Still stiff from yesterday’s many kilometers, I took the Metro over to the island of Hong Kong. They have a digital transit card here, called Octopus. Truly a handy thing, lives on your smartphone so you just wave your phone at the turnstile without having to keep track of yet another card. NB: the Tourist version is a separate but similarly named app (Octopus for Tourists) and the top-ups are made through the app rather than directly via the Wallet. (Do not ask me how I learned this.)
Anyhow, there I am in Central, of a warm and very humid Saturday morning. Remember when I said every square meter was either high rise or pavement? Yeah, even moreso here.
To solve the problem there are now a huge web of pedestrian raised walkways, overpasses, tunnels, concourses etc, none of which are shown on the maps (I have three). And this is a good thing, because the streets (four lanes abreast) move at freeway speeds. With no street level pedestrian crossings. Quite intimidating, actually.
I’m following the walking tour route from one of the guidebooks. Passing the Mandarin Oriental Hotel, I decided the lobby needed investigation. Purely for research, mind you. Comparison to the Peninsula lobby yesterday if nothing else. Oh my. All done up in black and gold, faux marbling on all (I do mean all) the walls, chamber music, extremely comfortable chairs, and … scent! Roses! I must admit my research went on for quite awhile.

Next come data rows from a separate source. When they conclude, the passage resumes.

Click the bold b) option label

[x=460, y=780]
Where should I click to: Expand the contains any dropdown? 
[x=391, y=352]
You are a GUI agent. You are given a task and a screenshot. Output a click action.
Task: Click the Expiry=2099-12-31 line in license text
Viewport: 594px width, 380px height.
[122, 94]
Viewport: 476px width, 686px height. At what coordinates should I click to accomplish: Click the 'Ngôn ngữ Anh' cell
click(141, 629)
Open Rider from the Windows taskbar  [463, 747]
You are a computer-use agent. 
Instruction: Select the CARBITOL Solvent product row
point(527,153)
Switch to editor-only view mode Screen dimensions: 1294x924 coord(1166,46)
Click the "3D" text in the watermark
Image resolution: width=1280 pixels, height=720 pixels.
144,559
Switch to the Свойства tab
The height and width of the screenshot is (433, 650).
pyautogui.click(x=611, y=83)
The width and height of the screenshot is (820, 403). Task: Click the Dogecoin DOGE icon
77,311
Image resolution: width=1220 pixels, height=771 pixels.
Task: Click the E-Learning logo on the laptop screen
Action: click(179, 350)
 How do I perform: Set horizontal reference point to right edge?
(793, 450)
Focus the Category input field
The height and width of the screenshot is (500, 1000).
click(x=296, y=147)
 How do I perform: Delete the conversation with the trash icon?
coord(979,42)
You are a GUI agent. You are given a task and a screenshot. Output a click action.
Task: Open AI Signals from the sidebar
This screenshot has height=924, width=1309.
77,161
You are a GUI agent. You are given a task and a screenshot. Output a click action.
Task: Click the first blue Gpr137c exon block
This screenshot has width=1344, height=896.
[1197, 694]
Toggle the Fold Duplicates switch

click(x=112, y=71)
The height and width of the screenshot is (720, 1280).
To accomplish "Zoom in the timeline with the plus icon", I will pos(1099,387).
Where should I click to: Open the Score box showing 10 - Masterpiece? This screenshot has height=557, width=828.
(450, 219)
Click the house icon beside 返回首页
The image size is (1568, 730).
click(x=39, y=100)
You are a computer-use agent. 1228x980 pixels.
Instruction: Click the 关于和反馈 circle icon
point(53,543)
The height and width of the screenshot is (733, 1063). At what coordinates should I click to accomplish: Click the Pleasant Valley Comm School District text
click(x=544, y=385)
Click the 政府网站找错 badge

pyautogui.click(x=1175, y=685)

Finally I managed to wrench myself away from this seduction and continued on my way, uphill, to the Victoria Peak tram station. I’d taken this on my first trip here, back in 1983. I had completely forgotten how incredibly steep this funicular runs, but I remembered the views.
And took the tram back down of course, although it is possible to hike it. The HK government takes their slopes seriously- they’re numbered! So they can track their condition and maintenance I suppose.
A few blocks from the tram, at 38 Stanley, was my true goal for the day: Yat Lok. The late, great Anthony Bourdain waxed poetic about the roast goose at this tiny, crowded joint in the heart of Hong Kong.
Those things that look like flowers up on the wall? Those are Michelin stars. Six of them! This is Michelin-starred roast goose! Worth the effort.
There’s a crowd queuing outside of course, as I’m arriving right at noon. But after only a few minutes (joys of traveling solo), I’m summoned inside along with another young woman and directed to small stools at a table for four; the other two stools are occupied by another couple just finishing their meal. We are crammed in cheek by jowl. Fortunately the menu is bilingual even if the staff isn’t, much. There are other options but of course I order the goose.
Delicious! Crisp skin, deeply flavorful meat, and quite a few bones. Well worth the hype.
After the canonical afternoon break, I took the Star Ferry over and back. All the great cities of the world are port cities, and the best way to see a port city is from the water. Despite all the modern construction, Hong Kong remains the grand dame of Asia.